Logged In: YES
user_id=879528

Hi,
Thanks for your suggestion. :) Yes, it is a good idea: it
would be far more interesting to train notes for a specific
melody rather than a random sequence.

There are two points, though, which make it a bit
complicated to make it really usable. They are both
connected to the fact, that for now KLearnNotes2 shows only
one note at a time. :/

Sorry for the length of this reply - you can skip to the
conclusions in the end. ;)

-------- unimportant explanation --------

First of all: midi files can be quite complicated. There can
be full (harmonic) chords. The only way we could implement
it now would be to make them a melodic arpeggio (whenever
there is a chord, train each note one-by-one, separately) or
check the file and use it for tests only if it is simple
enough.

Even more important point is about how one reads music. It's
a bit like reading text: you don't read it letter-by-letter:
whole connections of letters come naturally. Similarly in
music: when you know the scale key (say, C Major) and known
previous note - you expect next one in a natural way. Also,
even if you don't know about keys, you read that "next note
is two semitones higher than the previous one", rather than
"the next note is G, oh, it is at the third fret" (although
the latter is important too). In other words: training the
recognition of a chord is a bit different than recognition
of each of the chords notes separately.

Anyway: yes, we can implement soon reading a simple midi
file and training it note-by-note. This would mean, that you
could train then a simple (one-voice, or one-line, no
chords) melody.
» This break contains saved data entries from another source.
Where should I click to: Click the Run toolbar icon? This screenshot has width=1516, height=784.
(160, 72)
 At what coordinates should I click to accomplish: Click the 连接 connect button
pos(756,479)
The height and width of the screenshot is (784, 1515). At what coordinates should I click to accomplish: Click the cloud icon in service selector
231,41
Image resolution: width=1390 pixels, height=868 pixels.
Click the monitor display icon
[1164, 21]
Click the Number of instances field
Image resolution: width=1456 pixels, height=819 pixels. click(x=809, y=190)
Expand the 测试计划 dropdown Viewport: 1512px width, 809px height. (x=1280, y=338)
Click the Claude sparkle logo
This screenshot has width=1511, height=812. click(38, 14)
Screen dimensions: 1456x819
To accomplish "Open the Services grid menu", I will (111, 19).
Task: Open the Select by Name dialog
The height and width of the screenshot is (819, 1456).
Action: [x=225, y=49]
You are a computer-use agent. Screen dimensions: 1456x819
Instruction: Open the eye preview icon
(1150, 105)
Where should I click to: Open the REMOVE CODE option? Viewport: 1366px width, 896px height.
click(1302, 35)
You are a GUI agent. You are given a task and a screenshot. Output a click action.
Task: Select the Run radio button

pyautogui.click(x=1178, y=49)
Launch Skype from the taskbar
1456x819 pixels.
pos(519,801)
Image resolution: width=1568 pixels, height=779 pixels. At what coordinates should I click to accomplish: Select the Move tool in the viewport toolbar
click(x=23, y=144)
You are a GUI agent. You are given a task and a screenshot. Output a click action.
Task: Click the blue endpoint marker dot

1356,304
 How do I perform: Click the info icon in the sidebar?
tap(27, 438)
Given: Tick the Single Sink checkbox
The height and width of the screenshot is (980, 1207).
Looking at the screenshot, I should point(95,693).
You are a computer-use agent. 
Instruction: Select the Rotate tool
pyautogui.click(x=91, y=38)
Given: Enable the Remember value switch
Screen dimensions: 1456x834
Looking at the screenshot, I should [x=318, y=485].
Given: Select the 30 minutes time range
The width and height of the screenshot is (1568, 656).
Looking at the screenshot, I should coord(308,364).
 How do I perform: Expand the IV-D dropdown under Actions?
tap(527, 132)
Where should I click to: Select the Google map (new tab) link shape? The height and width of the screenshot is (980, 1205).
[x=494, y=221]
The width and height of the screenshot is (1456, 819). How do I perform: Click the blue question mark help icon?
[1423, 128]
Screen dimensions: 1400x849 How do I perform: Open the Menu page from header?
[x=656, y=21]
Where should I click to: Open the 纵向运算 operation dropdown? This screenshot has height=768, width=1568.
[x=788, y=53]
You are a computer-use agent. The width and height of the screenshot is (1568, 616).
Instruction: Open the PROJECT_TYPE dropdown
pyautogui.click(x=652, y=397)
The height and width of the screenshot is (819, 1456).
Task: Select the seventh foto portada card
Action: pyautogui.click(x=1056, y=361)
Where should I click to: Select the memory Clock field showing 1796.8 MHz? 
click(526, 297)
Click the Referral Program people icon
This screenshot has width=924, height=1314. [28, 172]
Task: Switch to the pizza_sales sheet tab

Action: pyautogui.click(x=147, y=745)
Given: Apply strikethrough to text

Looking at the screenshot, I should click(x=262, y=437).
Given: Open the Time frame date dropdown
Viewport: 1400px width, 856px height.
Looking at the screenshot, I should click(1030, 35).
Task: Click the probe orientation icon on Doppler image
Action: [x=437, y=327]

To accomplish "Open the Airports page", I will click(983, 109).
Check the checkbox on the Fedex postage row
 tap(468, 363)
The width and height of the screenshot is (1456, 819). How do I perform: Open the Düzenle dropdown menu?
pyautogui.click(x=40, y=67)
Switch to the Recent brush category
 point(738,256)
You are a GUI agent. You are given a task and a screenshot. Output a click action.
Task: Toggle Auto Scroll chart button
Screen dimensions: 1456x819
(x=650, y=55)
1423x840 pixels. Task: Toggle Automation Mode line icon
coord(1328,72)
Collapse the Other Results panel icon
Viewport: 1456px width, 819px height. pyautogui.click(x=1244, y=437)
For a more complicated file you would then
train all needed notes, but would probably need a printed
score (e.g. use rosegarden) too, to make any sense of it
(i.e. which of the notes should be played together and which
in a sequence).

In future, when KLearnNotes2 will be able to show multiple
notes, two kinds of tests may appear:
1. you SEE the full chord and have to play/name all the
notes of it, one by one (and they get highlighted one by
one, until the full chord was played)
2. you see full sequence of notes - all grayed except from
the middle one, which is a question; then the score would
scroll left, and next note would become a question.
Only then reading a midi file will be really beneficial.

----- end of unimportant explanation ----

I hope it makes sense? Unfortunately it seems like quite a
lot of work within KLearnNotes2, quite independent of
reading a midi file itself. Yes, it's worth it, but I really
don't know when to expect it. Sorry. :(

For now, yes, we'll try to implement the simple version of
reading a midi file in a reasonable future. :)

Anyway, thanks again for your suggestion.